I was a little wary. My last (white) boyfriend mocked me hard for wanting to start a Swirl chapter in our area, because 1. I’m not really mixed (Black+Latina=Latina-by-courtesy?), 2. monoracial white folks don’t feel welcome in spaces like that (funny, since the antiracist ones seem to like it just fine), and 3. I talk too much about race (possible, but an irrelevant point). I’m not gonna lie to you. This moment was really a test. Can I talk to you about race? Can you, as a white male, really get to know me?
I feel like I’ve spent my life doing that, especially in fandom. I spend an awful lot of my fandom time wedging out a space to be and imagine, googling brown characters obsessively, and developing outrageous fandom favorites based on a little canon and a lot of love. I also spend a lot of inserting myself into the story, a complicated mission possibly made easier by my constant misunderstanding of race-cue words like “pale.” *
This brings me to Peter S. Beagle’s The Last Unicorn, possibly the first fantasy novel I really fell in love with. I think the first time I read The Last Unicorn, I was about ten — old enough to have stopped expecting the wizards and the princesses to look at all like me. The unicorn slipped under my guard. She’s white, yeah, but she’s also a unicorn, and looking for others like herself. Like me. If there was any sort of quest I could believe in and get behind, any journey I could really understood, it was the struggle to find one’s own likeness in a world full of strangers.
Lame as it may sound, it is the unicorn’s story which led me through the dangerous quicksands of my adolescence into the surprisingly stable ground of my young adulthood. I don’t pretend Beagle meant to write a modern fairy tale about interracial solidarity.

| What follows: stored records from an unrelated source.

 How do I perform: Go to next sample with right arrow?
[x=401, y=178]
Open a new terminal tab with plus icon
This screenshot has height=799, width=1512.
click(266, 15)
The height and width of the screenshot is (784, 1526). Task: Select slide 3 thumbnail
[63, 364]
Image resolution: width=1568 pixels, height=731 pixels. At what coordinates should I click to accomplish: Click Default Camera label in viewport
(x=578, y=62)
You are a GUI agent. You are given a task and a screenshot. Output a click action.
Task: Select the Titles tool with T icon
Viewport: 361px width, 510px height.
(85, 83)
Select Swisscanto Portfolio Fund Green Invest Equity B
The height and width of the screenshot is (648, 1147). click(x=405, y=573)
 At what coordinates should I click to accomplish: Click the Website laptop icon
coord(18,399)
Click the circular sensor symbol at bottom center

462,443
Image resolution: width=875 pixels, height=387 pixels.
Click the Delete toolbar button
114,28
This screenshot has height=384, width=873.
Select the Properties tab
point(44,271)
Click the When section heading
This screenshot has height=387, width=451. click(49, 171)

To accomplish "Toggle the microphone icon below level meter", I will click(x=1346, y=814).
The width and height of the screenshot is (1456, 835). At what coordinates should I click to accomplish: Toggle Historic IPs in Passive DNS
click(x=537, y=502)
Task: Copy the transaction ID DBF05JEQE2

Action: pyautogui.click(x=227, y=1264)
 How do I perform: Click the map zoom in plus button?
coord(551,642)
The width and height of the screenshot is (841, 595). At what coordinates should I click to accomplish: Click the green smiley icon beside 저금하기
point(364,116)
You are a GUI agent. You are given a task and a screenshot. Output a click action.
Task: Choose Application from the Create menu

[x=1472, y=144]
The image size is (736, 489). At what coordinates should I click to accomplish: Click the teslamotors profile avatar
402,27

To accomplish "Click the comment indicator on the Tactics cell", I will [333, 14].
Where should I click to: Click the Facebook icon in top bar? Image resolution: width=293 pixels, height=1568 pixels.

I also don’t pretend others necessarily see Schmendrick and Molly Grue, the unicorn’s human companions, as examples of the kind of friendships necessary for one’s sanity in a world that insists you (as a fan/intellectual/feminist/student/noun of color) don’t exist. What I will say is that I was desperate. I had just finished reading the first four books of the Xanth series by Piers Anthony, the novelization of the Buffy the Vampire movie, and a strangely erotic novel called Maia by Richard Adams (in which there were no bunnies ). None of these works had anything to do with me; if books could turn their backs and walk away, I imagine these would have fled my table at the library. The Last Unicorn was a godsend, a book I could read myself into, a book with cracks large enough for me to slip in, and find someone like myself. More importantly, and with decidedly awesome physical benefits for both me and my (white) boyfriend, The Last Unicorn taught me that it’s possible to find other misfits in other forms, and to imagine the possibility of friendship.
*And you know what? I firmly maintain that there’s plenty of room for a little bit of Latinidad in the Black family. Tonks is played by Natalia Tena in OotP, and her first name is NYMPHADORA! C’mon. You just don’t know.